L’avocat (s’adressant à son client) : si vous ne savez pas vous avez le droit de répondre je ne sais pas.

Le mis en cause (il se tourne successivement vers l’OPJ Béta, puis l’OPJ Alpha, puis son avocat) : …je…ne…sais…pas.

OPJ Béta : Maître, vous n’êtes pas sérieux ?

L’avocat : oh que si, veuillez retranscrire, siouplait !

OPJ Béta : Maître, on n’est pas obligés d’en arriver là…

L’avocat : C’est ça ou je rédige moi-même des observations à l’attention du Procureur de la République. Je crois savoir que cette semaine, c’est Madame LADENTDURE qui est de permanence ? C’est bien ça ?

OPJ Alpha et OPJ Béta se lancent un regard inquiet. L’OPJ Alpha confirme de la tête d’un air grave et fataliste.

OPJ Béta (l’OPJ Béta s’exécute) : rien à ajouter ? Maî…tre (sa voix s’étrangle)

L’avocat : Oh que si, je n’ai pas terminé.

Monsieur BEN FRAKAS, comment expliquer vous un tel déferlement de violence à votre encontre de la part de l’OPJ Béta ?

OPJ Béta (l’OPJ Béta tape sur le clavier) : Ah non, non et non ! C’est de l’acharnement !

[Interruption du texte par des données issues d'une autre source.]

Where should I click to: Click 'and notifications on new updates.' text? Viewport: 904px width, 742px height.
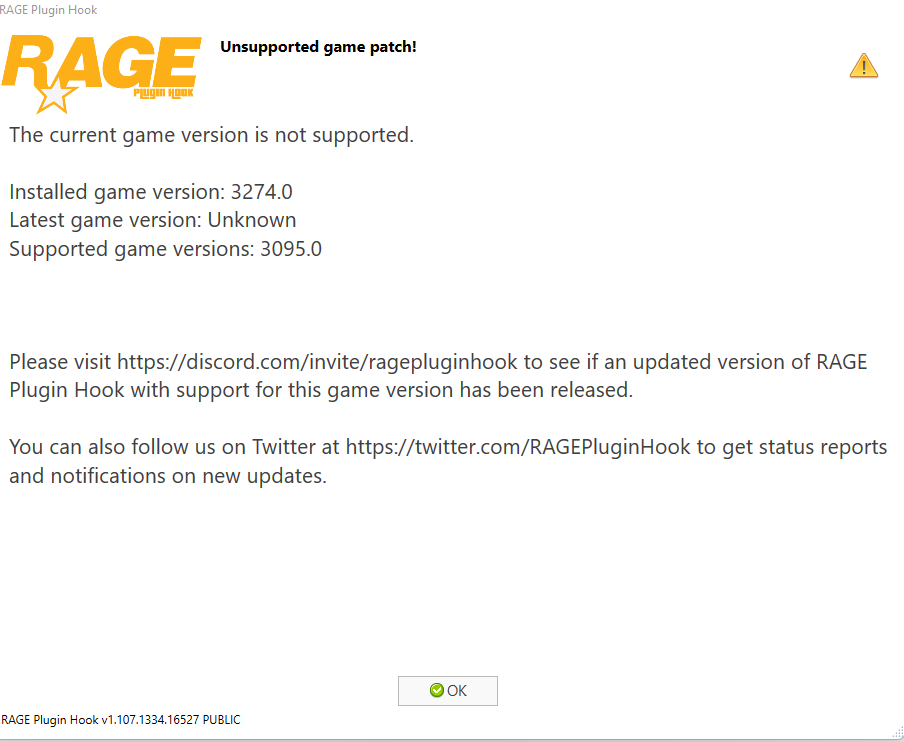click(168, 476)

Le mis en cause (il se tourne successivement vers l’OPJ Béta, puis l’OPJ Alpha, puis son avocat) : …je…ne…sais…pas.

L’avocat : veuillez noter siouplaît.

Le mis en cause signe le procès-verbal et sort du bureau avec son escorte et son avocat.

L’OPJ Alpha (il s’adresse à l’OPJ Béta) : la Proc va apprécier. A mon avis, pour ta notation et ta prime de fin d’année, c’est mort.